Overall, the results show that significant gaps between supply and demand indicate resource shortages, resulting in a high degree of inequity in the allocation plan. The implication is that relying solely on optimal allocation strategies is inadequate to address the inequity issue. Increasing resource inputs is a crucial fundamental approach to alleviate the unfairness related to resource allocation. These findings aid in understanding the level of equity involved in resource allocation decisions.

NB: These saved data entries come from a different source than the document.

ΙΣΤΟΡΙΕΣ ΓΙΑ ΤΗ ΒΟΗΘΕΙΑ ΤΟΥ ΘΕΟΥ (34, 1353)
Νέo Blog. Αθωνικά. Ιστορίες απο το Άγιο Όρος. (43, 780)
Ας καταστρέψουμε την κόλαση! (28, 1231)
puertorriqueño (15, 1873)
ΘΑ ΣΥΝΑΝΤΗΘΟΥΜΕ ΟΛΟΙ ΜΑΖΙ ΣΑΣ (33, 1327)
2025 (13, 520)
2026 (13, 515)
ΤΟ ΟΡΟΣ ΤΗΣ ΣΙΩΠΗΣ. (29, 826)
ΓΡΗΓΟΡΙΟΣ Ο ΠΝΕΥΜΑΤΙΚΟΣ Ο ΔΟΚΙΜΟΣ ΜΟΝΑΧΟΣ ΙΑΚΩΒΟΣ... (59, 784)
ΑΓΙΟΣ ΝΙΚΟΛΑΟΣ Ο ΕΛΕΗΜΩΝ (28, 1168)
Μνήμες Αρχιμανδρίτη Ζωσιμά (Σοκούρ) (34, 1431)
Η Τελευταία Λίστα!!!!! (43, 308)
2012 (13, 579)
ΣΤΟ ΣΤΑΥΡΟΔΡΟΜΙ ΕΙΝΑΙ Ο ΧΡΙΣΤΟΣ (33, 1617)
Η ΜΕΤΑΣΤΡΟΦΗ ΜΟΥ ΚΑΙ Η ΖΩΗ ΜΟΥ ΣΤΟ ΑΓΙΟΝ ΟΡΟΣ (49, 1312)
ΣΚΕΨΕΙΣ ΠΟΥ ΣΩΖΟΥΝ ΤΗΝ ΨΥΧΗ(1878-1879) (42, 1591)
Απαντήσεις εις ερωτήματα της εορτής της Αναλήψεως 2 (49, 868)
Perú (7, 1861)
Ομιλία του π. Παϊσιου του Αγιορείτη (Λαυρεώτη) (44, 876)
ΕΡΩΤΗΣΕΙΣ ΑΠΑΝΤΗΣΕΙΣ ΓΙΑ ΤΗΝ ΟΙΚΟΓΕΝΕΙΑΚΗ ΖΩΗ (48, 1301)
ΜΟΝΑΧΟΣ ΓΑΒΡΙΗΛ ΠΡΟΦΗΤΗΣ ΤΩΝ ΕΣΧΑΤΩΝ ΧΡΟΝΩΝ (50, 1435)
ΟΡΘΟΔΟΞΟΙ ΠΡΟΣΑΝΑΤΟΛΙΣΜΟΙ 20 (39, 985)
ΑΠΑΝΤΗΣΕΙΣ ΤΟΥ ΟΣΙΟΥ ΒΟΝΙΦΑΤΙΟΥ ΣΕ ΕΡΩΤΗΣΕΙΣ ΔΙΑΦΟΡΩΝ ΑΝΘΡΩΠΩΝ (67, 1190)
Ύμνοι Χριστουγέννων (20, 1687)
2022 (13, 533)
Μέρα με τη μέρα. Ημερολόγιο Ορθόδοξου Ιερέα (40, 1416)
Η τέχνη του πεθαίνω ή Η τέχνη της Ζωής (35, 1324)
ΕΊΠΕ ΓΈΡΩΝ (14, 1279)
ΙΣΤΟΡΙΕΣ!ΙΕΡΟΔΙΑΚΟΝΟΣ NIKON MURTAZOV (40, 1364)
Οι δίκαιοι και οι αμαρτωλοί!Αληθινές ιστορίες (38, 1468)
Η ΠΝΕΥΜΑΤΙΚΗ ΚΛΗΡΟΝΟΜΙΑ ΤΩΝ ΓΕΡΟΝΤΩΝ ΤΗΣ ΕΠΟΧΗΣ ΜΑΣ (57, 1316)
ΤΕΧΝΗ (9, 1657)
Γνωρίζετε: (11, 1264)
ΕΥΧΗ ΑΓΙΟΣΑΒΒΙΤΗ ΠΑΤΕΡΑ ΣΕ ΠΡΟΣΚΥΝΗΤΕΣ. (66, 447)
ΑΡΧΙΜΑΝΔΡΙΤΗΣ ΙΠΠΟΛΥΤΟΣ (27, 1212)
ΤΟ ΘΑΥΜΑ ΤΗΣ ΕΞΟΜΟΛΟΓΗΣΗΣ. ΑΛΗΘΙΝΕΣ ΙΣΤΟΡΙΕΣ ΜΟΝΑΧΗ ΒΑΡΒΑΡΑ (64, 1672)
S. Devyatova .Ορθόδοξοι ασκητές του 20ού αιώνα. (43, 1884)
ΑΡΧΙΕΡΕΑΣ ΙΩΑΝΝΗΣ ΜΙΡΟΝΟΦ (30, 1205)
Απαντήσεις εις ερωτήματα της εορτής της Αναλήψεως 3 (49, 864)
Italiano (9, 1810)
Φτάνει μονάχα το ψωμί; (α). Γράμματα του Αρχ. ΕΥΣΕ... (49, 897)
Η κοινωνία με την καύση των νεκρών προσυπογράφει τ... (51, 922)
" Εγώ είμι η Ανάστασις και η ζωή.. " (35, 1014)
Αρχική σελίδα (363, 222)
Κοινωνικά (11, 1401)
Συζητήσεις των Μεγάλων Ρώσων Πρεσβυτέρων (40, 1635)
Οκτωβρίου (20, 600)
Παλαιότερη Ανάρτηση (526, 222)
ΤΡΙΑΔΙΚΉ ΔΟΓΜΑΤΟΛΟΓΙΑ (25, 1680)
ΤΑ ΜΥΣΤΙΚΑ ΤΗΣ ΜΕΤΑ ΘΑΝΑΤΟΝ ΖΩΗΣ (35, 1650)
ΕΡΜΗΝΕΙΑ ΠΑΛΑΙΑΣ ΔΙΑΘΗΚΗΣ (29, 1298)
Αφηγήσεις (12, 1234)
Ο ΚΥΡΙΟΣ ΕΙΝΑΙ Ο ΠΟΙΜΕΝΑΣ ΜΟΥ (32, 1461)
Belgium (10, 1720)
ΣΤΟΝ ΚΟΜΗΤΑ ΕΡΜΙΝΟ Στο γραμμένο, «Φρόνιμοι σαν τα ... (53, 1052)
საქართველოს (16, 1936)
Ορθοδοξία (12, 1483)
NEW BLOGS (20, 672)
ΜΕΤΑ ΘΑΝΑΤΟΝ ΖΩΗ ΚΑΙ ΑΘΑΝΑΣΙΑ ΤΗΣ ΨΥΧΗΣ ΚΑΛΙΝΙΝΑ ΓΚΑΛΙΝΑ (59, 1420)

3.3.4 Analysis of public–private collaboration

As previously indicated, government-held emergency supplies are projected to be insufficient to meet the resource demands of all activated shelters under a 1000-year flood scenario in the 2030s. To address this challenge, an exploratory investigation was conducted into the potential of integrating warehouse clubs in Shanghai as supplementary sources of emergency supplies, with the aim of enhancing the responsiveness and resilience of the emergency supply system. In this context, the proposed resource allocation network comprises a total of 21 available ERWs, 27 available WHCs and 61 activated EFSs. The aggregated supply capacity across these facilities is sufficient to meet the basic resource requirements of all activated shelters.

A single-objective optimisation model was employed to determine the optimal distribution strategy for emergency supplies. The results indicate that, despite the occurrence of road disruptions following the flood event, transportation constraints did not significantly impede access to essential supplies for the activated EFSs. The activation of all 21 ERWs and 26 WHCs was identified as an effective strategy to ensure the adequate provisioning of resources to all shelters. Figure 6 presents the spatial resource allocation scheme after incorporating WHCs under the 1000-year flood scenario in 2030, while Table 6 outlines the service capacities of the activated ERWs and WHCs within this context.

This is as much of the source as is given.